Mohon tunggu...
Sayyidah Syafiqoh
Sayyidah Syafiqoh Mohon Tunggu... Full Time Blogger - Santri sekaligus mahasiswa. Aktif di PKPT IPPNU STAIM

Bercita-cita menjadi pembicara publik, juga penulis handal. Oleh karenanya berusaha dan berdoa adalah dua hal yang harus di lakukan

Selanjutnya

Tutup

Money

IMF, Kawan atau Lawan?

30 Maret 2020   00:51 Diperbarui: 30 Maret 2020   01:05 330
+
Laporkan Konten
Laporkan Akun
Kompasiana adalah platform blog. Konten ini menjadi tanggung jawab bloger dan tidak mewakili pandangan redaksi Kompas.

Kita hidup dengan sejarah, itu benar. Akan tetapi, tidak semua sejarah selalu bisa dijadikan cermin atau panutan. Sebut saja sejarah Indonesia yang pada tahun 1997 menyepakati atau meresmikan diri menjadi anggota IMF dengan menandatangani perjanjian LoI. 

Sebagian dari kita mungkin masih ada yang bertanya-tanya, IMF itu apa sih?. Bagaimana cara kerja LoI? Mengapa beberapa orang ada yang tidak sepakat jika Indonesia merupakan bagian dari IMF? dan sederet pertanyaan lainnya yang mungkin muncul. Oleh karenanya, tulisan singkat dan ringan ini dibuat agar setidaknya beberapa pertanyaan itu sedikit terjawab.

IMF (International Monetary Fund) atau dalam bahasa Indonesia dikenal dengan istilah DMI (Dana Moneter Internasional) merupakan sebuah organisasi internasional yang  bergerak di bidang perekonomian yang bertujuan untuk meningkatkan laju ekonomi, mengentaskan kemiskinan, memperkuat kestabilan keuangan, serta segala hal yang mengacu pada kemajuan ekonomi, mulai dalam segi perdagangan hingga politik.

IMF ini bermarkas di Washington, D.C. yang dibentuk pada tahun 1944 dalam Konferensi Bretton Woods, kemudian diresmikan tahun 1945 dengan 29 negara yang menjadi anggota. 

IMF sejak awal bertujuan menata ulang sistem pembayaran internasional. Negara anggota menyumbangkan dana cadangan menggunakan sistem kuota. Dana cadangan tersebut dapat dipinjam oleh negara-negara yang mengalami kesulitan dalam neraca pembayarannya.

Ketika kita membaca sekilas apa itu IMF, terbesit bahwa IMF merupakan organisasi yang memang harus ada di tingkat internasional.

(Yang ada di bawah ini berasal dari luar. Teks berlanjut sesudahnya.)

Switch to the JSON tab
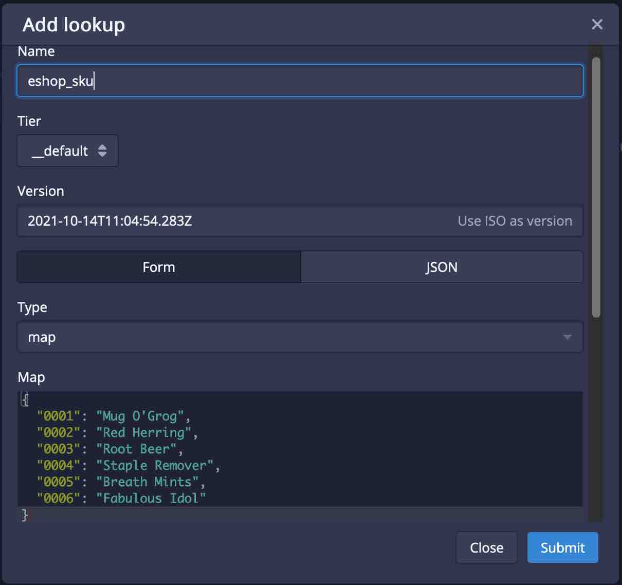The height and width of the screenshot is (585, 622). pyautogui.click(x=442, y=267)
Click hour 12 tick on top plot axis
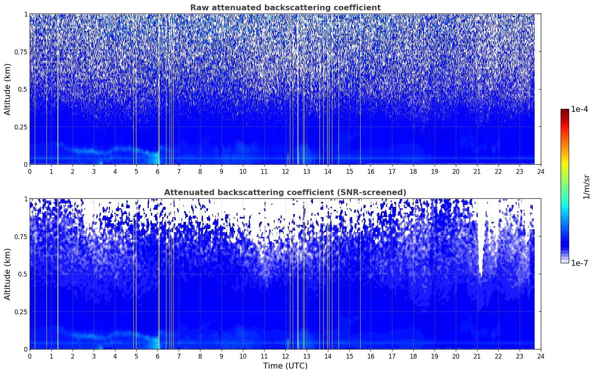 [285, 172]
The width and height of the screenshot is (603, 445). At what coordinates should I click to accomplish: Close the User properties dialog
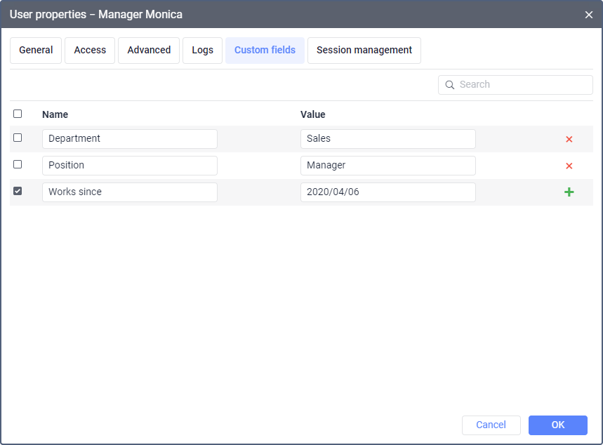pos(588,15)
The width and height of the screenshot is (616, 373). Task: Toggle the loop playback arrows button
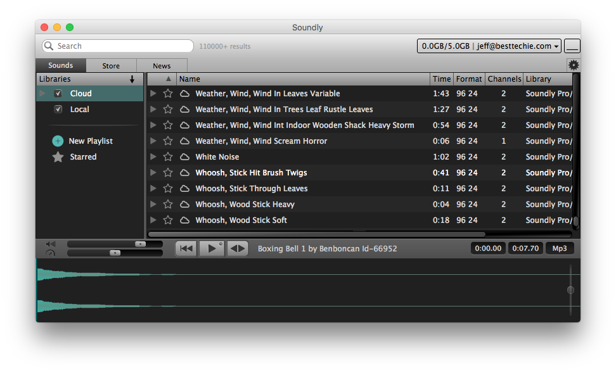[x=238, y=249]
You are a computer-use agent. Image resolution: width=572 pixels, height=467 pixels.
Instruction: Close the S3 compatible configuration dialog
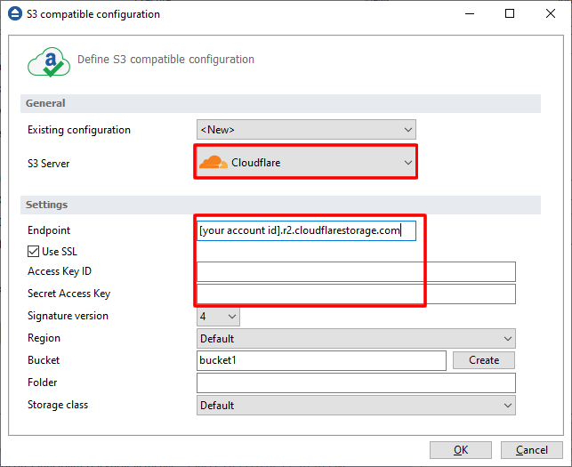click(549, 14)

Mengapa demikian?

Karena bisa saja kurs rupiah akan menurun, inflasi dimana-mana, kebutuhan pasar yang begitu banyak sedangkan hasil produk yang terbatas, sehingga mengakibatkan terjadinya krisis ekonomi di seluruh dunia hingga akhirnya IMF yang akan menjadi solusi dari semua itu. Akan tetapi, seharusnya kita  tidak mudah terpukau dengan itu semua. Karena dibalik solusi yang IMF tawarkan, kita (Negara) dituntut untuk bertekuk lutut atas segala kebijakan IMF yang sangat mengikat, dan hal itu jelas merugikan kita sendiri.

Indonesia seharusnya tidak menutup sebelah mata hanya karena tidak ingin melihat kembali catatan sejarah sebelum tahun 2000, bahwa pelengseran Soeharto sedikit banyak juga dikarenakan persetujuannya bekerjasama atau menjadi ‘pasien’ bagi IMF. 

Pada tahun 1997, IMF berhasil memaksa Soeharto untuk bekerjasama dengan IMF serta menandatangani surat perjanjian LoI yang didalamnya berisi sekian pasal persyaratan yang menjadi PR bagi Soeharto.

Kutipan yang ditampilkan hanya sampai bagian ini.